■ **TASK DIRECTIONS**
Reissue the part of the records that opens with the line containing "Open the Los últimos 20 partidos selector" and closes with the final line, substituting "Click" for "Toggle" and keeping everything else unchanged.

■ **DATA PROVIDED**
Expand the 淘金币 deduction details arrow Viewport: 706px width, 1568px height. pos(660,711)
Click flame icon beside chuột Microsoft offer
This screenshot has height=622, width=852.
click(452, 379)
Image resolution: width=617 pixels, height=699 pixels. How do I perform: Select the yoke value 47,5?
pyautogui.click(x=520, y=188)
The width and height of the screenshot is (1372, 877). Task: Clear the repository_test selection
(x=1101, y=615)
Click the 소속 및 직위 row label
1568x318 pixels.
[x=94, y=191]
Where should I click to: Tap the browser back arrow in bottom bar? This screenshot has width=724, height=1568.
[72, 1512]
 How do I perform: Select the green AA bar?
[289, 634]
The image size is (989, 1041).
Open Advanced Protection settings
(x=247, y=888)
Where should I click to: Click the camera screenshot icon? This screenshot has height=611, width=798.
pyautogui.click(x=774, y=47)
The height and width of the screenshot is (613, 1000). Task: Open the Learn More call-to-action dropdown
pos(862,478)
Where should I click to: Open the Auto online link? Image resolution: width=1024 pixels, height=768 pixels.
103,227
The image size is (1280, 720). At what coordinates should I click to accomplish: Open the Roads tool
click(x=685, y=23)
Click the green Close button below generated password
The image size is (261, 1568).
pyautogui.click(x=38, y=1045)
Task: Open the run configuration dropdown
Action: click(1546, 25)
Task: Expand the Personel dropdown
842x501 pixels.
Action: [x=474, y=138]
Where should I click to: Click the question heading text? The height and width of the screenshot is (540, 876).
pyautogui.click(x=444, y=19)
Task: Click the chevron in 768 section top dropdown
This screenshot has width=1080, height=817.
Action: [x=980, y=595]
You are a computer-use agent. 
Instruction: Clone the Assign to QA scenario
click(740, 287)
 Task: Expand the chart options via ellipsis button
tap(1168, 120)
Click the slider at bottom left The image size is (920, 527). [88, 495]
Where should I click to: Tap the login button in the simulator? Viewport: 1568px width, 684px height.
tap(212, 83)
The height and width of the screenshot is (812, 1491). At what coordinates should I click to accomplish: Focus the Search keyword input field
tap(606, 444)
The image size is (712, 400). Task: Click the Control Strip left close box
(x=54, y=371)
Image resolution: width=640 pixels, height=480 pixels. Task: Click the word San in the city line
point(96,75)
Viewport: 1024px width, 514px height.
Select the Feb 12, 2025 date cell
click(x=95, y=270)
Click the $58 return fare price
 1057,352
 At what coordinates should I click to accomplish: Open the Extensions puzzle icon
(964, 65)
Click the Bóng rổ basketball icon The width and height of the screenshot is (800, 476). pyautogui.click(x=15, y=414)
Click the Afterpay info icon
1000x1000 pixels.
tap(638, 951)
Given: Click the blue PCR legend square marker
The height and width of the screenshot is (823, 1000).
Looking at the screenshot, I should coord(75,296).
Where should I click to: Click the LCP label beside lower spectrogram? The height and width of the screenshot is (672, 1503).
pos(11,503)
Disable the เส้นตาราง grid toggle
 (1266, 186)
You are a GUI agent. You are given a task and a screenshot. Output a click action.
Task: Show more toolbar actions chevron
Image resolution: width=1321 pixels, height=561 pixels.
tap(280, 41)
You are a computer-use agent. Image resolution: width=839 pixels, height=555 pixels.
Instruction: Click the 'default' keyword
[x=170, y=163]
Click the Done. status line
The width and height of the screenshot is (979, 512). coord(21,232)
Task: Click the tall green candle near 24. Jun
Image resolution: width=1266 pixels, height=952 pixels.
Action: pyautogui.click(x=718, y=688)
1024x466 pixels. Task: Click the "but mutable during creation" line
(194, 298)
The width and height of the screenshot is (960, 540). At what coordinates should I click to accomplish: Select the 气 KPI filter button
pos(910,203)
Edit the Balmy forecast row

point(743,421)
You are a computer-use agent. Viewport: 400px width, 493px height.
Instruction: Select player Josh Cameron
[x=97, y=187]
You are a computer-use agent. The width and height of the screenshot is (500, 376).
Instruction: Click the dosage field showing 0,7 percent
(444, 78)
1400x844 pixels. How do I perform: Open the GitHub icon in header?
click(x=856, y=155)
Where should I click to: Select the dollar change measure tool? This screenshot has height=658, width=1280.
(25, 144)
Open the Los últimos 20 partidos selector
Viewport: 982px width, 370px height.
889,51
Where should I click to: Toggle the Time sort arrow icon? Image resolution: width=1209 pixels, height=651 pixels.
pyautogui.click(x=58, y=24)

■ **THE OUTPUT**
Open the Los últimos 20 partidos selector
Viewport: 982px width, 370px height.
889,51
Where should I click to: Click the Time sort arrow icon? Image resolution: width=1209 pixels, height=651 pixels.
pyautogui.click(x=58, y=24)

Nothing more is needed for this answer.